Sean O'Brien | |
---|---|
Born | London, England | 19 December 1952
Nationality | British |
Education | Hymers College; Selwyn College, Cambridge |
Genres | Poet, critic, playwright |
Notable works | The Drowned Book (2007) |
Notable awards | Eric Gregory Award (1979); Somerset Maugham Award (1984); Cholmondeley Award (1988); Forward Poetry Prize (1995, 2001 and 2007); T. S. Eliot Prize (2007) |
Sean O'Brien FRSL (born 19 December 1952) is a British poet, critic and playwright. Prizes he has won include the Eric Gregory Award (1979), the Somerset Maugham Award (1984), the Cholmondeley Award (1988), the Forward Poetry Prize (1995, 2001 and 2007) and the T. S. Eliot Prize (2007). He is one of only four poets (the others being Ted Hughes, John Burnside and Jason Allen-Paisant) to have won both the T. S. Eliot Prize and the Forward Poetry Prize for the same collection of poems ( The Drowned Book ).

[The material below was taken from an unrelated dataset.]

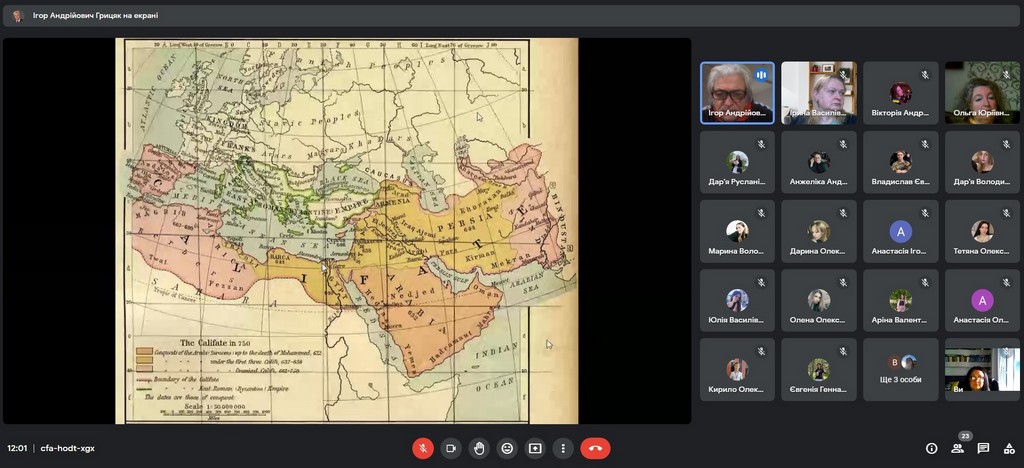Expand the 'Ще 3 особи' tile
Image resolution: width=1024 pixels, height=468 pixels.
click(901, 369)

Born in London, England, O'Brien grew up in Hull, and was educated at Hymers College and Selwyn College, Cambridge. [1] He has lived since 1990 in Newcastle upon Tyne, where he teaches at the university. [2] He was the Weidenfeld Visiting Professor at St. Anne's College, Oxford, for 2016–17. [3]
O Brien's book of essays on contemporary poetry, The Deregulated Muse (Bloodaxe), was published in 1998, as was his anthology The Firebox: Poetry in Britain and Ireland after 1945 (Picador). Cousin Coat: Selected Poems 1976–2001 (Picador) was published in 2002. His new verse version of Dante's Inferno was published by Picador in October 2006. O'Brien's six collections of poetry to date have all won awards. In 2007, he won the Northern Rock Foundation Writer's Award, Forward Prize for Best Collection and the T. S. Eliot Prize for The Drowned Book (Picador, 2007). This was the second time a poet had been awarded the Forward and the Eliot prizes in the same year.
In 2006, he was appointed Professor of Creative Writing at Newcastle University, and was previously Professor of Poetry at Sheffield Hallam University. He is a Vice-President of the Poetry Society. [4] He was co-founder of the literary magazine The Printer's Devil, contributes reviews to newspapers and magazines including The Sunday Times and The Times Literary Supplement and is a regular broadcaster on radio. His writing for television includes "Cousin Coat", a poem-film in Wordworks (Tyne Tees Television, 1991); "Cantona", a poem-film in On the Line (BBC2, 1994); Strong Language, a 45-minute poem-film (Channel 4, 1997) and The Poet Who Left the Page, a profile of Simon Armitage (BBC4, 2002). Other significant work includes a radio adaptation for BBC Radio 4 of "We" by Yevgeny Zamyatin.
O'Brien was elected a Fellow of the Royal Society of Literature in 2007. [5]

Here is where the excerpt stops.